Ceux qui ont signé la convention Elliot n'ont fait que reconnaître un principe incontestable, savoir, que les soldats du statut royal, pas plus que ceux du prétendant, ne sont des rebelles, car on n'est rebelle qu'à la nation, et le statut royal n'est pas plus la nation que ne l'est le carlisme: ce sont deux opinions également libres et qui doivent se respecter comme également loyales. Mais les hommes qui, des quatre coins de l'Europe, accourent pour désoler

la Péninsule sans y être forcés ni par la nécessité d'obéir, ni par celle de se défendre, espèrent-ils jouir de l'impunité qui n'est accordée au prisonnier de bonne guerre qu'à l'une de ces deux conditions? Il faut le leur dire, sous peine de les tromper: ils font la guerre à leurs risques et périls, non plus comme des soldats de telle nation combattant contre ceux de telle autre nation, mais comme des envahisseurs qui exploitent pour leur compte le pays dans lequel il leur a plu de porter la dévastation et la mort. En vain allègueront-ils leur sympathie pour la cause constitutionnelle (le constitutionnalisme du statut royal)! les sympathies sont des sentimens personnels, et alors même qu'on pourrait les prouver et les justifier, elles ne donnent pas des droits à ceux qui se plaisent à les entretenir, elles ne sauraient imposer des devoirs à ceux dont elles blessent les opinions ou les intérêts.

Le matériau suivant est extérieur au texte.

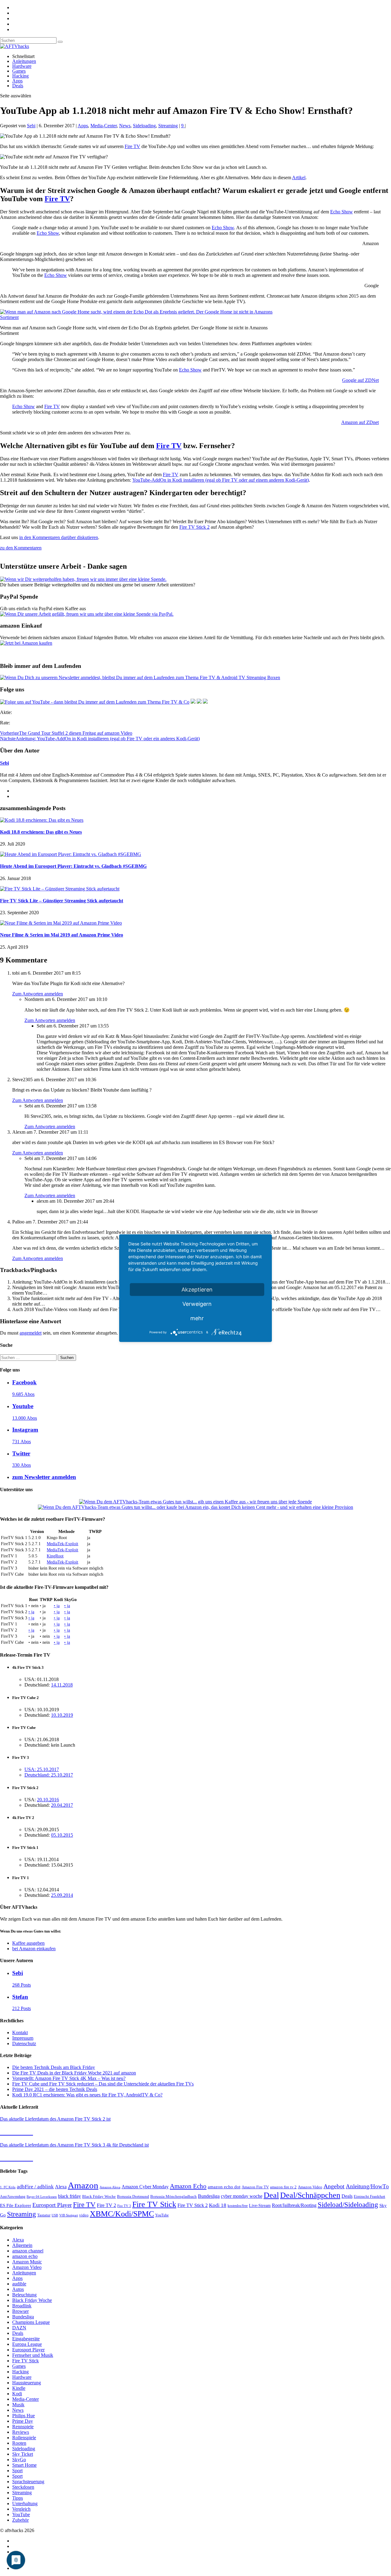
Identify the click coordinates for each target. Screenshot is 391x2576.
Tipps (17, 2498)
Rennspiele (23, 2426)
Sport (17, 2470)
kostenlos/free (238, 2206)
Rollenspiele (24, 2437)
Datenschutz (24, 2043)
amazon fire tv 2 (283, 2187)
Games (19, 71)
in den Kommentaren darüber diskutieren (58, 537)
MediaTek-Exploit (62, 1544)
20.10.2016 (48, 1799)
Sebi (31, 125)
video (84, 2215)
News (124, 125)
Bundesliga (209, 2196)
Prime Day (22, 2421)
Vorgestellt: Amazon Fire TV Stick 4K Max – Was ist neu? (69, 2078)
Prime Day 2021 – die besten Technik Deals (54, 2089)
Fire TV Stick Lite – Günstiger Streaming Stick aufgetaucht (61, 900)
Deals (17, 85)
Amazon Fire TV (255, 2187)
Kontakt (20, 2032)
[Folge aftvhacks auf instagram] (199, 702)
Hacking (20, 75)
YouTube (162, 2215)
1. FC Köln (8, 2187)
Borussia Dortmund (133, 2196)
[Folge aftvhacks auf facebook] (193, 702)
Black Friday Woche (99, 2196)
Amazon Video (310, 2187)
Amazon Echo (188, 2186)
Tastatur (43, 2215)
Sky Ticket (22, 2454)
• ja (57, 1605)
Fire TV (132, 146)
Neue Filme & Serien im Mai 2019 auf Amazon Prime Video (61, 934)
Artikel (298, 177)
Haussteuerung (26, 2382)
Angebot (334, 2186)
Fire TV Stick (154, 2204)
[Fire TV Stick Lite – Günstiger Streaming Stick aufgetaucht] (59, 888)
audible (19, 2283)
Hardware (21, 66)
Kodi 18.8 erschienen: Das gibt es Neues (41, 832)
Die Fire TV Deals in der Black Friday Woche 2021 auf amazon (74, 2072)
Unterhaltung (25, 2503)
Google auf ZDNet (360, 380)
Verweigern (197, 1303)
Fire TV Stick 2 (194, 527)
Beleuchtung (24, 2294)
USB (55, 2215)
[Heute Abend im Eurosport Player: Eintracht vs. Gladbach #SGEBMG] (70, 854)
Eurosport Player (52, 2205)
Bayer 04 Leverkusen (42, 2196)
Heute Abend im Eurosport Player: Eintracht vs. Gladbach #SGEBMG (73, 866)
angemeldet (31, 1332)
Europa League (27, 2344)
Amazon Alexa (110, 2187)
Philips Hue (23, 2415)
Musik (18, 2404)
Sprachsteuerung (28, 2481)
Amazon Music (27, 2261)
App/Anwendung (12, 2196)
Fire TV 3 (124, 2206)
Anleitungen (24, 61)
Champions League (31, 2322)
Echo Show (341, 211)
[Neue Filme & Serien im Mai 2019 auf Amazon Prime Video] (61, 923)
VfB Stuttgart (68, 2215)
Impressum (22, 2038)
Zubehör (20, 2520)
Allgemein (22, 2245)
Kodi (17, 2393)
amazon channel (27, 2250)
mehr (197, 1318)
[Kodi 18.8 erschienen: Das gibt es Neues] (41, 820)
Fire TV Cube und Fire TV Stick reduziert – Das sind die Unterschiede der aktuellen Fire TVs (103, 2083)
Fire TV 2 (106, 2205)
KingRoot (55, 1556)
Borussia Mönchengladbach (173, 2196)
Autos (18, 2289)
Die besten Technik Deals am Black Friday (53, 2067)
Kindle (18, 2388)
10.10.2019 (62, 1715)
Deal (271, 2195)
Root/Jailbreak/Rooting (294, 2205)
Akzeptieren (197, 1289)
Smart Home (24, 2465)
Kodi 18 (217, 2205)
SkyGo (19, 2459)
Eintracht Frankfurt (369, 2196)
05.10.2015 (62, 1835)
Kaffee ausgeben (28, 1943)
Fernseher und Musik (32, 2355)
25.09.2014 (62, 1895)
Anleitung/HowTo (367, 2186)
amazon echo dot (224, 2186)
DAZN (19, 2327)
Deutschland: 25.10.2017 (48, 1774)
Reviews (20, 2432)
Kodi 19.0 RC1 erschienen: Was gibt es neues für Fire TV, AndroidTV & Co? (87, 2094)
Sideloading (144, 125)
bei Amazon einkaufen (34, 1948)
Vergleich (21, 2509)
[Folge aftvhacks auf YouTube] (94, 702)
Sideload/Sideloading (348, 2204)
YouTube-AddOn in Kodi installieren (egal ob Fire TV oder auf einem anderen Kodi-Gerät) (220, 480)
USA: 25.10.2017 (41, 1769)
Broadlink (21, 2305)
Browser (20, 2311)
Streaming (168, 125)
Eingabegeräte (26, 2338)
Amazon (83, 2185)
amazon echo (25, 2256)
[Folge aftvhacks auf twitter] (205, 702)
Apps (17, 80)
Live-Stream (260, 2205)
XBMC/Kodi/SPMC (122, 2213)
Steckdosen (23, 2487)
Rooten (19, 2443)
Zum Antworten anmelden (37, 993)
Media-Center (103, 125)
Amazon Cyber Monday (145, 2186)
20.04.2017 (62, 1805)
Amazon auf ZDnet (360, 422)
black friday (69, 2196)
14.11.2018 (62, 1684)
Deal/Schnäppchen (310, 2195)
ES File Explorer (15, 2205)
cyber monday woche (241, 2196)
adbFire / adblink (35, 2187)
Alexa (61, 2186)
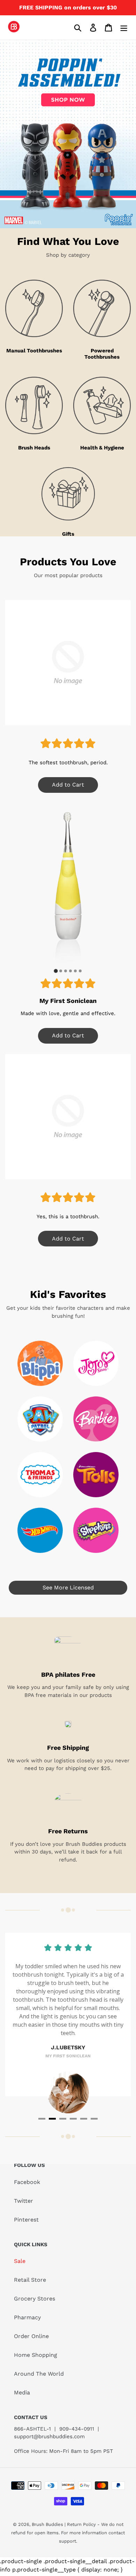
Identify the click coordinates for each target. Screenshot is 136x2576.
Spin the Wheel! (68, 1384)
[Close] (123, 1183)
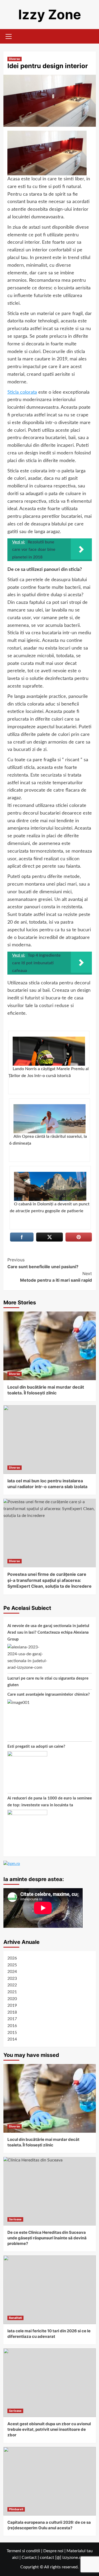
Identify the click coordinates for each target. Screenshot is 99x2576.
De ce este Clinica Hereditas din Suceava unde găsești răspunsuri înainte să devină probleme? (47, 2238)
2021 (12, 1992)
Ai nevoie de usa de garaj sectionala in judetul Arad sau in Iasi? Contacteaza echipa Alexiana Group (48, 1632)
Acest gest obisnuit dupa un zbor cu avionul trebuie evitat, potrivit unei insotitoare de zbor (49, 2429)
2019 (12, 2005)
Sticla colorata (22, 392)
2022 (12, 1985)
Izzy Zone (49, 14)
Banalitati (15, 2318)
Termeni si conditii (23, 2551)
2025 (12, 1965)
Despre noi (53, 2551)
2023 (12, 1978)
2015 (12, 2032)
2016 (12, 2026)
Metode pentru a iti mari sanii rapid (56, 1277)
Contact (29, 2557)
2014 (12, 2039)
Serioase (15, 2219)
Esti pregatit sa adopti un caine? (36, 1746)
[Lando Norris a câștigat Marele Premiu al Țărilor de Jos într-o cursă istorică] (48, 1051)
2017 (12, 2019)
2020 (12, 1999)
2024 (12, 1971)
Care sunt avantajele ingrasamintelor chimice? (48, 1694)
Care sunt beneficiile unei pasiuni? (42, 1263)
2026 (12, 1958)
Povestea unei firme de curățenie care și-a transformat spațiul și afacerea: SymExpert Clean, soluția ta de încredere (49, 1580)
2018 (12, 2012)
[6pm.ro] (11, 1863)
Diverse (14, 59)
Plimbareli (16, 2509)
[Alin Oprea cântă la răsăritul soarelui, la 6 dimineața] (49, 1118)
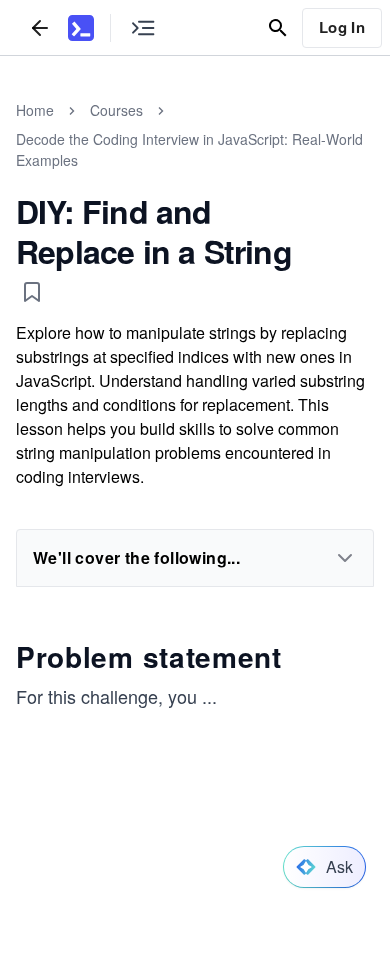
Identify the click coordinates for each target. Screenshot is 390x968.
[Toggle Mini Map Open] (143, 27)
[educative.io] (81, 28)
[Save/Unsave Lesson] (32, 292)
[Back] (40, 27)
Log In (342, 27)
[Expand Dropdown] (345, 558)
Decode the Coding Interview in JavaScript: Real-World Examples (189, 149)
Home (35, 110)
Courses (116, 110)
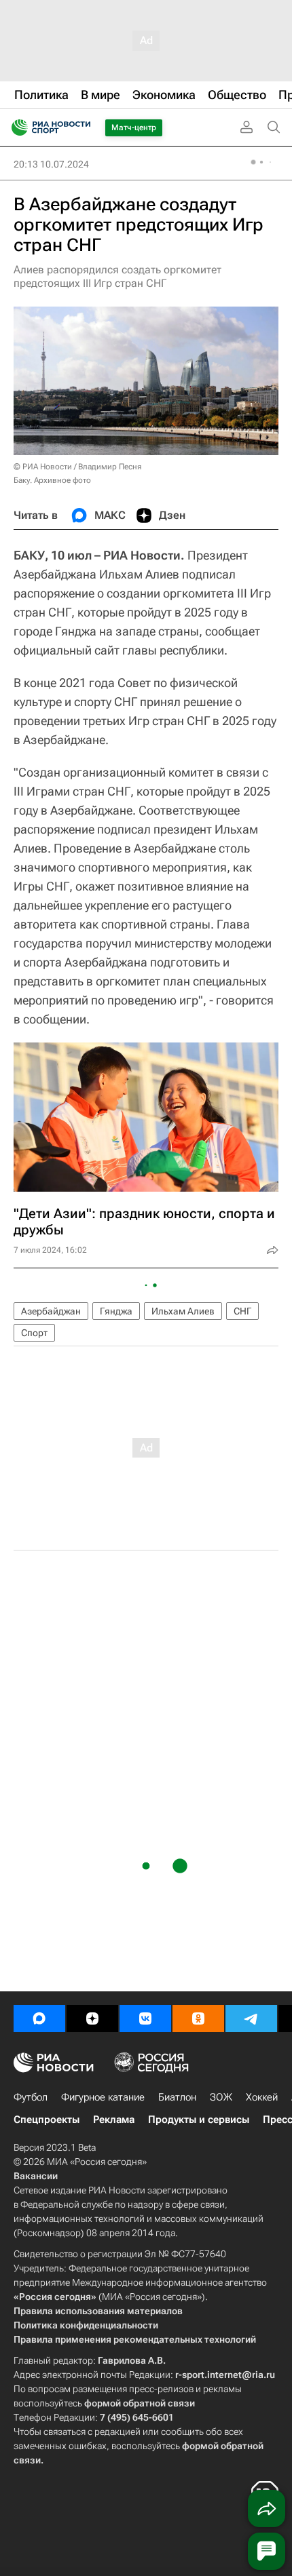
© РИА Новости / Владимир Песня (77, 466)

Mais enfin, disent les défenseurs de l'intervention, le traité de la quadruple alliance n'autorise-t-il pas les deux gouvernemens dont la Péninsule a invoqué le secours à le lui préter de la manière qu'ils croiront le plus convenable? C'est résoudre la question par la question. Car, qui a donné à ces gouvernemens le droit d'intervenir entre les chefs du parti soi-disant statut royal et les autres partis qui divisent l'Espagne? Ont-ils pour intervenir un autre droit que celui en vertu duquel on se proposait autrefois à Pilnitz d'intervenir entre le gouvernement des gardes-suisses et les partis qui divisaient la France à cette époque? Ont-ils un autre droit que celui en vertu duquel ont eu lieu plus récemment l'intervention en Italie et en Espagne, où l'on a exercé les rigueurs salutaires dont on conserve bon souvenir ?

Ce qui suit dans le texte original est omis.